Steve Cuozzo is charmed by Benoit, where “most everyone seems delighted by a menu increasingly rare in New York: traditional French, neither haute nor farmhouse-shticky.”
Ryan Sutton doesn’t hate Beauty & Essex, which is “at least more tolerable — especially in a booth — than such other noisy, crowed venues as Tao, Lavo, Buddakan, and The Hurricane Club.”
Adam Platt approves of La Silhouette (“If you’re weary of gnawing on trendy, overpriced comfort foods, a quiet dinner at La Silhouette offers all sorts of other vanished, reaffirming pleasures”), but not so much of La Petite Maison (“something’s gone horribly wrong at the new midtown branch of the famous Côte d’Azur restaurant”).

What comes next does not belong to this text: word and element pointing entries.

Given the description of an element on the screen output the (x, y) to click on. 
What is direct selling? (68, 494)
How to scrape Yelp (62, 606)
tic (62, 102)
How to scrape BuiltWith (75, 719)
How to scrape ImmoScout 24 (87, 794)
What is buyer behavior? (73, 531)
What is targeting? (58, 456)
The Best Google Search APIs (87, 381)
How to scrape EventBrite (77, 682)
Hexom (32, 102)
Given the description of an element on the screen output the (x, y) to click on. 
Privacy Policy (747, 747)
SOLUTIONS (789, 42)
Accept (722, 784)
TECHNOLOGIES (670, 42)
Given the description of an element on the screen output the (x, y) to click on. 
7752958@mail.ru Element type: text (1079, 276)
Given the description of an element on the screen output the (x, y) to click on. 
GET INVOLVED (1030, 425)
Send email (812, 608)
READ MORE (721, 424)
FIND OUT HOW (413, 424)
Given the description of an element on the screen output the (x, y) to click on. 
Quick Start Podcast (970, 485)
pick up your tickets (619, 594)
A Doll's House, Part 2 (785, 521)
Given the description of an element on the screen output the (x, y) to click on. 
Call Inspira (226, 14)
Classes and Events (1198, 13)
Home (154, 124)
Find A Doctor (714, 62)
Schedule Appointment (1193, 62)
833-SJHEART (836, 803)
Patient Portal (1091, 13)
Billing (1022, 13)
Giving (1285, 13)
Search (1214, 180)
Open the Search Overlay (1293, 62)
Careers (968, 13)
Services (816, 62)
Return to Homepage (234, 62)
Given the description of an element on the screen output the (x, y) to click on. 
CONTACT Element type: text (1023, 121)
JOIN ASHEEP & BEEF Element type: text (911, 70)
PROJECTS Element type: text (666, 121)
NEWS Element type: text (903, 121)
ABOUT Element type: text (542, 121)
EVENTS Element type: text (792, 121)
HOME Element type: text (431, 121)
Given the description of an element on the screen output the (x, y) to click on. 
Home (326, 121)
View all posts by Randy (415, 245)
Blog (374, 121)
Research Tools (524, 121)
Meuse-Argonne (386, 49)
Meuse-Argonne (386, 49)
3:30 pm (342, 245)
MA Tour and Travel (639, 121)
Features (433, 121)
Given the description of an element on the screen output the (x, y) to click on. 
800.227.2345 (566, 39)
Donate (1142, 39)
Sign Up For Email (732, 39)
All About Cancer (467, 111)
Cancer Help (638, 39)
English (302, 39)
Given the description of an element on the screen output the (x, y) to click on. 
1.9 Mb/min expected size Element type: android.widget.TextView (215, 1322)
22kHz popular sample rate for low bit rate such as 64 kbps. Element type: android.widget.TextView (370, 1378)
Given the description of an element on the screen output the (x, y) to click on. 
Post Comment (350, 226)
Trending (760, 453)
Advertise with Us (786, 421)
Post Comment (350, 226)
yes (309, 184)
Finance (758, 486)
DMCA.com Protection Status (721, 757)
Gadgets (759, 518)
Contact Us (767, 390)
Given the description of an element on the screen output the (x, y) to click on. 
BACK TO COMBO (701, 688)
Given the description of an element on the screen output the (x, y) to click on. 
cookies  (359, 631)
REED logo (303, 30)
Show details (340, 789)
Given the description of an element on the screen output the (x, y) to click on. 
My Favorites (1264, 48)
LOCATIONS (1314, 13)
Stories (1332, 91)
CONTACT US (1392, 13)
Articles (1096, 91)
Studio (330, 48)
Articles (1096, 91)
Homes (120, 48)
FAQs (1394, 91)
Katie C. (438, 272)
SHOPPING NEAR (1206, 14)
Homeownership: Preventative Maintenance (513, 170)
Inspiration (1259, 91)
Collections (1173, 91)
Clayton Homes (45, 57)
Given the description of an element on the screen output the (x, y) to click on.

Jay Cheshes awards five stars to M. Wells: “an ambitious newcomer in Queens that is shaping up to be NYC’s deliverance from its rustic Italian rut. The underdog project, in an old diner overlooking the Long Island Expressway, serves the most exciting and fearless food this town has seen in years.”
Tables for Two more or less approves of Lincoln: “Pastas are hit or miss. … The carne can be beautiful.”
Gael Greene raves over Marc Forgione, which has much improved since her first visit: “The room has softened and feels cozy. The chef has grown into his inheritance. The staff reflects his confidence.”